Does anyone remember why musical instruments are forbidden in our fellowship, Churches of Christ?
My guess is, the answer is no – and anyone who could remember first-hand what started it all would be well over 150 years old by now.
You’d have to look it up in the history books, now – and the “wikipedia” entry on the matter reads like this:
… L. L. Pendleton, who was a member of a Midway, Kentucky church brought a piano into the church building. One of the elders of that assembly removed the piano that evening but it was soon replaced by another. Until that time all singing in the churches had been a cappella – without instrumental accompaniment. Generally speaking, the bulk of the urban congregations, particularly in the Northern states, were not totally adverse to this development, which was also gaining momentum in the other religious groups around them, while rural congregations, particularly in the Southern United States, tended to oppose this trend.
I haven’t found a refutation of any of these basic facts (although it was a melodeon, not a piano), including the one that Restoration churches had been singing a cappella until that time. Restoration churches had also been questioning a number of other items termed “innovations” – things like cooperative missionary societies or other church organizations which were condemned by some as divisive (though colleges were permitted). There were also questions of exclusivism – the belief that only people who had and followed the correct interpretation of scripture constituted the true church. And there were problems between Northern and Southern churches over slavery, and there is no point in glossing over any of them.
By the time that the U.S. Census Bureau separated the two factions officially, 40 years later, there were questions about baptism contributing to the division. Then lots more followed: how many cups? Bible school? dining in the building? … and even more nonsense that doesn’t deserve to be mentioned.
But it all started with a pre-World War II “battle of Midway” that forever changed the course of the movement.
All of the articles and papers that have been written on the subject since; all of the trees that have perished; all of the good intentions of serving and worshiping God the right way have failed to sound even one note of unity – or a few notes of harmony – as a lasting result of that division, capstoning the primary purpose of the Restoration Movement.
To read some of them, you’d think there was someone arguing back.
I haven’t encountered anyone arguing that the first-century church worshiped with musical instruments; though there is discussion about when it began – between the third and sixth centuries is the common thought.
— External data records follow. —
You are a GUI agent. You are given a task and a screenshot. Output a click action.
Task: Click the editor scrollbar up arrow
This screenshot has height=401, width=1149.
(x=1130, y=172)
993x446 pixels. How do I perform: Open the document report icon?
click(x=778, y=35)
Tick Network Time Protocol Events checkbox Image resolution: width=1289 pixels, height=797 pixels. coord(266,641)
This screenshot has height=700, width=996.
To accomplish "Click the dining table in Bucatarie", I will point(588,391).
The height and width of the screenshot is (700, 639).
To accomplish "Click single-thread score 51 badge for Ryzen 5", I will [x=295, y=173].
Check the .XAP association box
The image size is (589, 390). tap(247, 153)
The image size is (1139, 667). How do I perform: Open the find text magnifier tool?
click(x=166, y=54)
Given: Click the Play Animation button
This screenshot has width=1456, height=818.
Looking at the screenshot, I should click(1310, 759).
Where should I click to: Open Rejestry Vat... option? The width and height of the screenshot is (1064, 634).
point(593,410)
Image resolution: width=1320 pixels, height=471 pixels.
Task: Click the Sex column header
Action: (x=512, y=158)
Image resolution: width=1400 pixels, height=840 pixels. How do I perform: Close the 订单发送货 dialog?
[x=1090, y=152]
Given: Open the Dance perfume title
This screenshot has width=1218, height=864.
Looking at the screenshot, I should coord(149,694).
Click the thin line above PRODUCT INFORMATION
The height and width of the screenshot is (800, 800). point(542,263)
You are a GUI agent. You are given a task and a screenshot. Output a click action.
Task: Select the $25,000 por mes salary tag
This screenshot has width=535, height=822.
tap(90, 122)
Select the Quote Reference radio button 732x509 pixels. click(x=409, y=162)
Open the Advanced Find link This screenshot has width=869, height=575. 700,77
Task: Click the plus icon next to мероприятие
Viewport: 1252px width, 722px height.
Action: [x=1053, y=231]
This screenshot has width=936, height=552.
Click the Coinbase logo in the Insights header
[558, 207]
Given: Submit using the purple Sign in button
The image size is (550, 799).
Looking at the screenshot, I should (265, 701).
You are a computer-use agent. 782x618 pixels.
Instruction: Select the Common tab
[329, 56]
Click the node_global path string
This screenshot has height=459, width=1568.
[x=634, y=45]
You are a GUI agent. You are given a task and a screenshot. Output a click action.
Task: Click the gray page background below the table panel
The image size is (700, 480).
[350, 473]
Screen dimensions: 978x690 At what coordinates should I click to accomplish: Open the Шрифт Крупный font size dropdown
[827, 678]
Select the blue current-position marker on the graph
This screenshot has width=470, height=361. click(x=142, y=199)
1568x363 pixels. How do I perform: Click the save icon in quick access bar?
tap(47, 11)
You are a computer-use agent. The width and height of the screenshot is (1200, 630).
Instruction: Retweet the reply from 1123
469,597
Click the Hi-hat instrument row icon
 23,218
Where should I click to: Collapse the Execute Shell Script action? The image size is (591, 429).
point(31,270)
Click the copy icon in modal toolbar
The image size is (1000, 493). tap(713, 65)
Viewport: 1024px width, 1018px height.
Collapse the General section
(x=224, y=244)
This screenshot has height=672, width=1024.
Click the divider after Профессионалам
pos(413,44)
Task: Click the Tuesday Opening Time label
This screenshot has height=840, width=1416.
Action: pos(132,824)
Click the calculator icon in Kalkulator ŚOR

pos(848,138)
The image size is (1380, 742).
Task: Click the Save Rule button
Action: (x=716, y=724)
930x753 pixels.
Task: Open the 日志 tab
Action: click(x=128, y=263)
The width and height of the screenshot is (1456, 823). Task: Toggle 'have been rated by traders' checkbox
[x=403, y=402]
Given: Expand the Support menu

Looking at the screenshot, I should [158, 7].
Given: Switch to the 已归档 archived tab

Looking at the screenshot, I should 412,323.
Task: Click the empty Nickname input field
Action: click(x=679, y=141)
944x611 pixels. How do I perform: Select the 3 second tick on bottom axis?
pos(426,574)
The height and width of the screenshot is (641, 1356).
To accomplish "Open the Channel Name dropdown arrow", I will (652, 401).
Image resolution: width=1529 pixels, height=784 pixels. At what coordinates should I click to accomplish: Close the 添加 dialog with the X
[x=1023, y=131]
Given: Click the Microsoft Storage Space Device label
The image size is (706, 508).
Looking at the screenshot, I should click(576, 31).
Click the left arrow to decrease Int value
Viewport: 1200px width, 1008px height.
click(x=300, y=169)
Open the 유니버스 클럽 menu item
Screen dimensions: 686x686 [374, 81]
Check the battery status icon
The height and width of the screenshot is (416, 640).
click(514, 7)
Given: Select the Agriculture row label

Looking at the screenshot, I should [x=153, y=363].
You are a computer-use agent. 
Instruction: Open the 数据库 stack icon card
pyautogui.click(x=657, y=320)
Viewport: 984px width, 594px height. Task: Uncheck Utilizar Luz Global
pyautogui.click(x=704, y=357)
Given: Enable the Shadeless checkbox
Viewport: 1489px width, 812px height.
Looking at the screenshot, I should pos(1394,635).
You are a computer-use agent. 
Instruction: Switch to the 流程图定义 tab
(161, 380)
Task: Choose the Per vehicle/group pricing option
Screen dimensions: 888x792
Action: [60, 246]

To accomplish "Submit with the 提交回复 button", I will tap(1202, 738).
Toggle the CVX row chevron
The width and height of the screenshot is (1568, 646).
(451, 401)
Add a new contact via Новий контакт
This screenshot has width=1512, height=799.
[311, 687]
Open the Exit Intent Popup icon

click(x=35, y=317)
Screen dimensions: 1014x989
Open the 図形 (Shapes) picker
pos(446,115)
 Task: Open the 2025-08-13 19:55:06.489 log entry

The fact is, we don’t know. It wouldn’t make much sense for Christians in prisons and catacombs to sing with musical instruments, but others meeting in houses and synagogues might have had the opportunity. The fact that musical instruments aren’t mentioned in most of New Testament scripture doesn’t prove that they weren’t used. (That would be like arguing that since God isn’t mentioned in the book of Esther, He had nothing to do with what happened in it.)
Certainly Israel worshiped God with instruments of music; you find references to them peppered throughout the Psalms. Do we have trouble with the fact that the sound of harps is heard in heaven during God’s Revelation to John, harps played as loudly as rushing waters and peals of thunder? Or that the saints victorious over the beast are given harps to accompany their praise to God?
Do we then conclude that at some point in the intertestamental period God changed His mind about accepting praise accompanied by musical instruments, but that in the kingdom yet to come He will change it back?
Are we just arguing the case because we still believe Christians have to understand and perform perfectly in order to be acceptable to God, and if our parents and grandparents and great-grandparents were wrong about this issue they are therefore forever lost and damned? If we accept the possibility God could forgive some of them for being wrong about slavery, could He not forgive them for excluding others based on a belief about acceptable worship?
Are we arguing it because we want to maintain our peculiar distinctiveness, our sectarian uniqueness, our tribal identity, our claim on the name “church of Christ”? And with it, the unquestioning confidence that we are right about this and if you’re not right about this you’re going to hell?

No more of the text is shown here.